The first theft occurred on 22/23 April 2009, followed by the second barely five months later, on 18/19 September.
Within six months of this second theft the sculpture was advertised in the art journal ARTS OF ASIA, Hong Kong, in its March 2010 issue, at page 61.
Early April 2010 the host of this website alerted the Archaeological Survey of India and requested it to write to the Indian High Commission in London where the sculpture was at that time and the international security agencies, and to trace the other stolen amorous couple as well. At the same time he also circulated E-mail messages to scholars, institutions and other agencies worldwide, with photographs of the protected monument and both the stolen panels in situ.
Following prompt action by the Indian missions and the US Homeland Securities, and the concern shown by the scholars who had received the E-mails, both couples were recovered. The host of this website was requested to authenticate a photograph of the un-advertised sculpture by the Consulate General of India, New York.
There is much confusion about the identification of the figures. Newspaper reports have described them as the god Vishnu and Lakshmi and Vishnu and Parvati respectively, or as Krishna and Kubja. That they are not Vishnu and his wife Lakshmi is clear since they have no attributes of these divinities. Vishnu and Parvati is the height of promiscuity since Parvati is the consort of Shiva, not Vishnu.
Krishna and Kubja refers to the cycle of adventures from the childhood of the Hindu hero Krishna (Krishnalila), from the exchange of the infants to save Krishna from his cruel uncle Kamsa, king of Mathura, up to Krishna's sojourn to the court of Kamsa and the death of the cruel king at his hand. On the way to Mathura Krishna meets a hunchback old woman ("Kubja") whom he restores to perfect health.
When the Indian mission in the US requested this host to authenticate the photograph, it was already described as Krishna and Kubja. The misnomer no doubt happened when the the dealer showed the sculpture to some experts for its valuation, whose imagination ran riot when they saw the dwarf figure, which is in fact a standard motif in Indian art, and has nothing to do with Krishnalila.

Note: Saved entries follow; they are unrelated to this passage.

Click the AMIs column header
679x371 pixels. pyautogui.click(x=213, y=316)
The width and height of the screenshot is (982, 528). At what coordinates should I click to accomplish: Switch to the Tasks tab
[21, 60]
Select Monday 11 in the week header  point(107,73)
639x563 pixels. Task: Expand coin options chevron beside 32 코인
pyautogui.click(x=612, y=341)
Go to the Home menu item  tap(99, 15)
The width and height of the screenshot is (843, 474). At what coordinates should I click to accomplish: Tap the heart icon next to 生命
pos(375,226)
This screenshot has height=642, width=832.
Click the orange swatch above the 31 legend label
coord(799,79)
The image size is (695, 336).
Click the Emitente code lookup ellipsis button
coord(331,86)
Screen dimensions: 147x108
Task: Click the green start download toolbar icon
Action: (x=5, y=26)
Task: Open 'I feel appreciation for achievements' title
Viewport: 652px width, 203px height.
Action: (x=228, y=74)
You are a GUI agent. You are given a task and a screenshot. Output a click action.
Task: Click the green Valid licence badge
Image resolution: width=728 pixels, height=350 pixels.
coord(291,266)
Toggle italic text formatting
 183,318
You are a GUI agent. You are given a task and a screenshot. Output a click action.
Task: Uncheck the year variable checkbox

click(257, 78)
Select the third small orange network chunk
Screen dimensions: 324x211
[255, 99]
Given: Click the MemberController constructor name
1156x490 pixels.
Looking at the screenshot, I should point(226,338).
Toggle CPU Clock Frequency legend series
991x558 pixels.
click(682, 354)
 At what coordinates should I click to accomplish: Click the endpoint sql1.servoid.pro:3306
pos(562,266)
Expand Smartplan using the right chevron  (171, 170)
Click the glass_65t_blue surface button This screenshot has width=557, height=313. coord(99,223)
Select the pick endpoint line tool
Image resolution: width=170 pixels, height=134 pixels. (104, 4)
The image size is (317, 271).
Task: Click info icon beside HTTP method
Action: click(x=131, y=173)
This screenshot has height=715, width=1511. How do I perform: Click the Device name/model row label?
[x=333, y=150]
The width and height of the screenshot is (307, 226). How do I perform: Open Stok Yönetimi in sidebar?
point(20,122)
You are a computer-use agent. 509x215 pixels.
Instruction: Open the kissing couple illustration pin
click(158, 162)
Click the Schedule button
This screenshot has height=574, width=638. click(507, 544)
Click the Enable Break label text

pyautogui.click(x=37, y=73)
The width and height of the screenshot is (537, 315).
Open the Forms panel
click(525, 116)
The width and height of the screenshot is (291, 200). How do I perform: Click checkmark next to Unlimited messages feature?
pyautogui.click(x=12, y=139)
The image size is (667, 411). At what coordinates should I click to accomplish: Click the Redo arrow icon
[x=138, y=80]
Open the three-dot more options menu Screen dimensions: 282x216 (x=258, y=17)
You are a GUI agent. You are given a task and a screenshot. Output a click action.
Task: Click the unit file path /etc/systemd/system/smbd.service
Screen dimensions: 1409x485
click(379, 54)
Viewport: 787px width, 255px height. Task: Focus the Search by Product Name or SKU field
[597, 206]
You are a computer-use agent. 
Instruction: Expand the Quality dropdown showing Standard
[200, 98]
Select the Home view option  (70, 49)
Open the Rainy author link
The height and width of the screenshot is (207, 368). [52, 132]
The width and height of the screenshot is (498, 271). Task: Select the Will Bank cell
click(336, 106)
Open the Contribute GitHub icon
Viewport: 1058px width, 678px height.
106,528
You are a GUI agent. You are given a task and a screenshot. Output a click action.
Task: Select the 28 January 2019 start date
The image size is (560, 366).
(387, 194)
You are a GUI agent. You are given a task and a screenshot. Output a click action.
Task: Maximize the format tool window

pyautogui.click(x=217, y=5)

All the same and notwithstanding the confusion of the ignorant, it is a matter of great satisfaction that the two Mithunas from Atru have been handed over by the US.
A Buddha sculpture stolen from Bilhari in Madhya Pradesh and probably illegally exported was the subject of an alert first circulated by E-mail on 29 November 2012 and later posted on this website.
This Buddha was crowned by a parasol and eight celestial adorers and was flanked by two attendants. The whole composition had already broken into three, the vandals carrying away the Buddha but leaving behind the rest. One part of this surrounding frame, with an adorer with a lotus flower in the hand on one side and the crowning part above, is still in the Archaeological Survey of India’s store at Bilhari. The Buddha himself stolen on 21 January 2007 remains untraced; the second attendant is not with the ASI, but his feet can be seen in the photograph in the original alert.
Bilhari's Buddha thus was violated twice over, once when he was damaged at some unknown date, then again when he was carried away.
The sculpture was perhaps never published before. Here www.plunderedpast.in has attempted to reconstruct the original image.
The surviving piece was photographed in the sculpture store at Bilhari by courtesy of the ASI’s Bhopal Circle.